• [СУТЬ ЗАДАНИЯ] Перепишите фрагмент текста об истории сыска между словами «Я ведь ждала» и «его утренний визит.» включительно, заменив «утренний» на «дневной».

• [ТЕКСТОВЫЙ БЛОК]
+ + +
История сыска в России, кн.1
Шрифт:
"Дорогой мой друг! У меня лежит письмо для Вас, которое Вы получите в случае моей смерти. В нем я подробно рассказываю о втором визите Бурцева. Чтобы Вам ясно было дальнейшее этого письма, должна повториться и сказать, что он начал сегодня прямо с фразы: «Поделитесь вашими воспоминаниями, как агента охранного отделения в течение 15 лет. Умом и сердцем вы с нами».
Я ведь ждала этого ещё с декабря. Раз Бурцев приходит ко мне и говорит это, ясно, что у него имеются документальные доказательства. Поэтому отрицать а 1а Азеф было бы пошло. Согласитесь. Я и подтвердила, исправив неточную дату – 15 лет. Его очень удивило, что не отрицаю. «Имею данные от охранников, среди эсеров подозрений никаких не было. Вас хотели сейчас же убить, но я „выпросил“ у них: расскажите все, ответьте на все вопросы – и ваша жизнь гарантирована». На этом окончился его утренний визит.
От 3 до 7 вечера говорила с ним в Cafe. Отказалась от дачи показаний, объяснила ему, почему я служила вам и другим и каким образом я сделалась
Несколько раз просил работать с ним. «Вы так многое можете разъяснить, быть полезной.» – «Работайте вы со мной», – сказала я. Негодование! Я отвечаю тем же. «Я умываю руки. Теперь эсеры решат, что с вами делать. Как человеку честному, жму вашу руку, желаю всего хорошего…» Словом, я с удовлетворением увидела, что презрения с его стороны не было. А его ужас – это очень недурно.
Я со своей стороны выразила мою радость, что именно он пришёл ко мне могу надеяться, что мои слова не будут извращены, и не слышала грубой брани и пафоса возмущения. «Я не одна, есть другие в моем роде и всегда будут» – не удержалась я сказать. – «Но ведь я всех разоблачу, у меня уже имеется много документов». Вот, кажется, все существенное моего разговора с ним".
+ + +
• [ИСХОДНЫЕ МАТЕРИАЛЫ]
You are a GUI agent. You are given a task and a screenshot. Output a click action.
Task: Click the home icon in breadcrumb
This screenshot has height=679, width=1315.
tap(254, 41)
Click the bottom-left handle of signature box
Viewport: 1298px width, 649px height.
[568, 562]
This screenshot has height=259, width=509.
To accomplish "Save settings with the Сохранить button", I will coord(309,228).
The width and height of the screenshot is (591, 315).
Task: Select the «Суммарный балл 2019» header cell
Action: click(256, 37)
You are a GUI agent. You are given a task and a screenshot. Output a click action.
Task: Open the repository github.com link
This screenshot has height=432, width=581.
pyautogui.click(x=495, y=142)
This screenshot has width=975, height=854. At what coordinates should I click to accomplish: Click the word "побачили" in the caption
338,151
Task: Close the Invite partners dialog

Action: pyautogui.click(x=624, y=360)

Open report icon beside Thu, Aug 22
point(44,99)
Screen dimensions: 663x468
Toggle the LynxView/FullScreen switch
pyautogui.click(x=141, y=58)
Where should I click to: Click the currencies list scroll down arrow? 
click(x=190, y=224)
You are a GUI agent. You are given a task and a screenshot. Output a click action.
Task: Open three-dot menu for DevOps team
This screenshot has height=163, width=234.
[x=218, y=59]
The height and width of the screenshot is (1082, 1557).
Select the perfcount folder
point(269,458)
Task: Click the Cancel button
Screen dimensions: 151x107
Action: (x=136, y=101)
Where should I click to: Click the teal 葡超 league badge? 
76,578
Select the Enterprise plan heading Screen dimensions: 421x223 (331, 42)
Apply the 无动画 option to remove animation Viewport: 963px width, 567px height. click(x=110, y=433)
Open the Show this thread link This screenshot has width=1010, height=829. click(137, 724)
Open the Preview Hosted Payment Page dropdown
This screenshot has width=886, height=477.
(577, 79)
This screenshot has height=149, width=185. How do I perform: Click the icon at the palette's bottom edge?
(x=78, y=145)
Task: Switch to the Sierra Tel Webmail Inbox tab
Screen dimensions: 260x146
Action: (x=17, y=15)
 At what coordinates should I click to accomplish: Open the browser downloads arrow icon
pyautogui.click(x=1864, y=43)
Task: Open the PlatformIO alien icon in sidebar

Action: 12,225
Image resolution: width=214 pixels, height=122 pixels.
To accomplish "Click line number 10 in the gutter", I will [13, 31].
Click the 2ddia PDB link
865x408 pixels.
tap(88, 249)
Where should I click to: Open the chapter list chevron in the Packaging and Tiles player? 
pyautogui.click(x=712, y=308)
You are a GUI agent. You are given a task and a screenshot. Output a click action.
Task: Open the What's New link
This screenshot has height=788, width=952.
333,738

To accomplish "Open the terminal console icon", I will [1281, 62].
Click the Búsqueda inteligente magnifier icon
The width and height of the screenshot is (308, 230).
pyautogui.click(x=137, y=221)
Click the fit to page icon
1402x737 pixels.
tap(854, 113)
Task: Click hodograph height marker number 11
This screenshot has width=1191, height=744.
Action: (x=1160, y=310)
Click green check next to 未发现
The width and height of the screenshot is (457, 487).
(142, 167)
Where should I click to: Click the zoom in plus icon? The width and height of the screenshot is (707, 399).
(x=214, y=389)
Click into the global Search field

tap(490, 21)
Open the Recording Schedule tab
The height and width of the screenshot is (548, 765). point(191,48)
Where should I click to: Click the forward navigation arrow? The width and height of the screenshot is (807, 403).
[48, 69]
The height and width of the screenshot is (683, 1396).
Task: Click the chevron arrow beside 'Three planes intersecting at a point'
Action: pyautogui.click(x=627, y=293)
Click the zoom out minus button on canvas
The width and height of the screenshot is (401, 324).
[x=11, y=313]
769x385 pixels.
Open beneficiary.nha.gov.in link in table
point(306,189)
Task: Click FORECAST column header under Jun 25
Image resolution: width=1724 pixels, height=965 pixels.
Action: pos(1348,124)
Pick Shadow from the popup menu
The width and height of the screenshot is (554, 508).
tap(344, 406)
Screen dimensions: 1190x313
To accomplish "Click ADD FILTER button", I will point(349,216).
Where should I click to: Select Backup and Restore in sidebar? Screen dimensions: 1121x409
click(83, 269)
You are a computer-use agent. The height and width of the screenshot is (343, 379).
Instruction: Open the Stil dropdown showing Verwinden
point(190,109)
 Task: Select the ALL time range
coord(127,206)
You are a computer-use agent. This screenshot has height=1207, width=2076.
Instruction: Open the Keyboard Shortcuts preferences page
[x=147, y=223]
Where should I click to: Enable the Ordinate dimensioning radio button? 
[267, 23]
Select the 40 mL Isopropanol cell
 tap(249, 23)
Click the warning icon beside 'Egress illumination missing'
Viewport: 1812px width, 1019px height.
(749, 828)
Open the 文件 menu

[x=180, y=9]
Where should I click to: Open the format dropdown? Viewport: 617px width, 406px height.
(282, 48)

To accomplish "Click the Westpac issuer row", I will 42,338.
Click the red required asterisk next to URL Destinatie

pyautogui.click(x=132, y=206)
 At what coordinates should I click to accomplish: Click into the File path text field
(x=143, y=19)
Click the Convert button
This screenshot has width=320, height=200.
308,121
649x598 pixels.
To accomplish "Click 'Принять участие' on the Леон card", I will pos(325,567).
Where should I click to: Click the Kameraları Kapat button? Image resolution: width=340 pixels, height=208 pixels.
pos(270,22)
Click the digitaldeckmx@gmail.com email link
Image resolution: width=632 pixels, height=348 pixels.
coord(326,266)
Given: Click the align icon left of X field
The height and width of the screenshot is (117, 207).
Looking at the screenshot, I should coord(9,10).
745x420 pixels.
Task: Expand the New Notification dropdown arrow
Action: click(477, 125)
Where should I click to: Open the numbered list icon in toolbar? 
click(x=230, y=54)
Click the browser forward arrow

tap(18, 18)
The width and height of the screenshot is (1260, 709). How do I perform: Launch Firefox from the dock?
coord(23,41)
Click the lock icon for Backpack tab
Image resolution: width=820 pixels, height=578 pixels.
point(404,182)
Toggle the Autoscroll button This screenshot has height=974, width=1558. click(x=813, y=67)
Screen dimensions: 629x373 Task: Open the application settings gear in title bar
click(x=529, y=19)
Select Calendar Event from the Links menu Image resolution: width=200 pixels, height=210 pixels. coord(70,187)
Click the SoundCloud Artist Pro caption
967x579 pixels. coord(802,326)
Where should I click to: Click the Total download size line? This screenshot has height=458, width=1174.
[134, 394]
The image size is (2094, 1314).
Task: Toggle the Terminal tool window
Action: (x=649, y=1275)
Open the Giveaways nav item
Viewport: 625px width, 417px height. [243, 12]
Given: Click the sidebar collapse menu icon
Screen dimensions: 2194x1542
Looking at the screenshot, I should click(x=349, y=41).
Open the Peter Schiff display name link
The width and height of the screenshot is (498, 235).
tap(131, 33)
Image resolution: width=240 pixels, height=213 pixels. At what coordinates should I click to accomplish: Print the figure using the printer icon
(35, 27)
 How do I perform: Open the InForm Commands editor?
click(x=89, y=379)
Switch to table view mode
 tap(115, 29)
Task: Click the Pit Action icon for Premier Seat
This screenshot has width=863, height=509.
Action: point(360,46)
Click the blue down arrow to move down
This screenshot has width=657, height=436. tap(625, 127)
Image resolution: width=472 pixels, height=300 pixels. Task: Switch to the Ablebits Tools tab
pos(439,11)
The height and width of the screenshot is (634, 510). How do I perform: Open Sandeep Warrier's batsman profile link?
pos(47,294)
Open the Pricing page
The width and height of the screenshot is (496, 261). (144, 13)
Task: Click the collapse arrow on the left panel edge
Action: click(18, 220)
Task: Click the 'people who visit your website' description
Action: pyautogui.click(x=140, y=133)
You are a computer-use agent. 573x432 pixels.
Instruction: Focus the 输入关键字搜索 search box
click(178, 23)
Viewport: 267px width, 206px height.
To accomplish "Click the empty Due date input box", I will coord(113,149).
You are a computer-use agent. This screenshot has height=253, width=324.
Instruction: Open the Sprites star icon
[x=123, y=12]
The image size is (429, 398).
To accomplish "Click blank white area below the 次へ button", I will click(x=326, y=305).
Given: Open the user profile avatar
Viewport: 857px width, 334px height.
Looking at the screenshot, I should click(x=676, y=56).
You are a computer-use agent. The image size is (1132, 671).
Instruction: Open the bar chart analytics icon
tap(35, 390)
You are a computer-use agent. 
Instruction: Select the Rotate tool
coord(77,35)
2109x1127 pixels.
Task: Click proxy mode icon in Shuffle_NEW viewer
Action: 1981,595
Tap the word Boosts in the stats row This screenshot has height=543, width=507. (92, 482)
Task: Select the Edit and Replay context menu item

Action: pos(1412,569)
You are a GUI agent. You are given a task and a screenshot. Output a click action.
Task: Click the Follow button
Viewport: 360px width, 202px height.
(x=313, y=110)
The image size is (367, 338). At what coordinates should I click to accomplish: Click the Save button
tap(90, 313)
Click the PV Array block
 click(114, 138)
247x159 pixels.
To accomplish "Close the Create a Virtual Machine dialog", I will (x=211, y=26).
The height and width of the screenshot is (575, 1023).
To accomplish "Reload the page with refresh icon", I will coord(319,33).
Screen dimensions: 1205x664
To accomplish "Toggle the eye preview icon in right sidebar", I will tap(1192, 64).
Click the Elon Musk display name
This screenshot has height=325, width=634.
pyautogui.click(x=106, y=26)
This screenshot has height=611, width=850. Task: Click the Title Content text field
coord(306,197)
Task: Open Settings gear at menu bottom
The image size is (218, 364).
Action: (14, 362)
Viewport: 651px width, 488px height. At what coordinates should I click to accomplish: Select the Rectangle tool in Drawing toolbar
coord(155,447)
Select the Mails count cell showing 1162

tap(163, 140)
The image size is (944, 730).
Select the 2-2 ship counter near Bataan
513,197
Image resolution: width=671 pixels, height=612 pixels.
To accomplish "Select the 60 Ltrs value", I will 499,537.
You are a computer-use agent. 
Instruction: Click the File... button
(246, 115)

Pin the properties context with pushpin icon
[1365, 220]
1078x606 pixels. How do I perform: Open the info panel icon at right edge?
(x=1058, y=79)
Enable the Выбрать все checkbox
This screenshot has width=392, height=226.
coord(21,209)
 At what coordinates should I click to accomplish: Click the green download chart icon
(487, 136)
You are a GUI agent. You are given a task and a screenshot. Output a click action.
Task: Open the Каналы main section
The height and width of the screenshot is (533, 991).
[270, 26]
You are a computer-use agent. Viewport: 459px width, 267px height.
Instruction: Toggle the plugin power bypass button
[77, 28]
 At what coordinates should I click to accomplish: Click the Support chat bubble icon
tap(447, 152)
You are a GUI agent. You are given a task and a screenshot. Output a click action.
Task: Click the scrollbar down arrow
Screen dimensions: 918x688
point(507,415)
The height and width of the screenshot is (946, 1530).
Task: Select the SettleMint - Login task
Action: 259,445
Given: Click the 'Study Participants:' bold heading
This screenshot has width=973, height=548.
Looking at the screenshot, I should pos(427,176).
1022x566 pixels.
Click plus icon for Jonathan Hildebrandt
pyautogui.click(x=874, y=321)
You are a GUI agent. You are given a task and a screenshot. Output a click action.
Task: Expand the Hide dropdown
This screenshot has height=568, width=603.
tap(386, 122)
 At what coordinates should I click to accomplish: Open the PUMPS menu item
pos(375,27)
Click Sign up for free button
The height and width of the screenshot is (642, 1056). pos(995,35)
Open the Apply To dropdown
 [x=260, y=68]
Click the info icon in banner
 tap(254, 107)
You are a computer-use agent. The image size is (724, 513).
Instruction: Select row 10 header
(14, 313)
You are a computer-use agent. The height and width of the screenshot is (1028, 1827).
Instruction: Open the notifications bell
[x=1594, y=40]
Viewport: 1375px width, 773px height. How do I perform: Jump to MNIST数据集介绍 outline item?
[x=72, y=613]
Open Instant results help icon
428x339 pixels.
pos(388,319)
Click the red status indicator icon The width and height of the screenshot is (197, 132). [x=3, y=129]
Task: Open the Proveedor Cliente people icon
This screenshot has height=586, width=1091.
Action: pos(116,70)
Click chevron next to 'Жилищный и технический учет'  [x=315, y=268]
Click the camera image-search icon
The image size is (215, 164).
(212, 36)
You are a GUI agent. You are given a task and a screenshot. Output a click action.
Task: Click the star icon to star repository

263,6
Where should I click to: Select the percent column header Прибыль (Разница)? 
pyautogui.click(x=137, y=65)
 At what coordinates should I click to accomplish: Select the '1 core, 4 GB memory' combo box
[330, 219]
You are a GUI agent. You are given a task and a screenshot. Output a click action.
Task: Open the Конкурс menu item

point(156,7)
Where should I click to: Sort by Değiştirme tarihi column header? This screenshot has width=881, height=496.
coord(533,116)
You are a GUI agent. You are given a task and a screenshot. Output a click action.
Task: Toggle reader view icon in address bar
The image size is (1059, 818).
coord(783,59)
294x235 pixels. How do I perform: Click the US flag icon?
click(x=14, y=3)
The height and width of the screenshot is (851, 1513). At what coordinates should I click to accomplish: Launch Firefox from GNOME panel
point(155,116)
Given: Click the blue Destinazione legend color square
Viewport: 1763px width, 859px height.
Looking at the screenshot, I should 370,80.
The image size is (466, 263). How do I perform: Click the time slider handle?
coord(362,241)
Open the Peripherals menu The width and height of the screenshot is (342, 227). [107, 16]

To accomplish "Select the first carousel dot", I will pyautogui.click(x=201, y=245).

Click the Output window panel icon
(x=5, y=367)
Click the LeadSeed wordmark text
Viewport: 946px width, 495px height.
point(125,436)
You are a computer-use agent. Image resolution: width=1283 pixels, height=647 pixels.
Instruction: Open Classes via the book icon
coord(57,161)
+ + +
• [РЕШЁННАЯ ЗАДАЧА]
Я ведь ждала этого ещё с декабря. Раз Бурцев приходит ко мне и говорит это, ясно, что у него имеются документальные доказательства. Поэтому отрицать а 1а Азеф было бы пошло. Согласитесь. Я и подтвердила, исправив неточную дату – 15 лет. Его очень удивило, что не отрицаю. «Имею данные от охранников, среди эсеров подозрений никаких не было. Вас хотели сейчас же убить, но я „выпросил“ у них: расскажите все, ответьте на все вопросы – и ваша жизнь гарантирована». На этом окончился его дневной визит.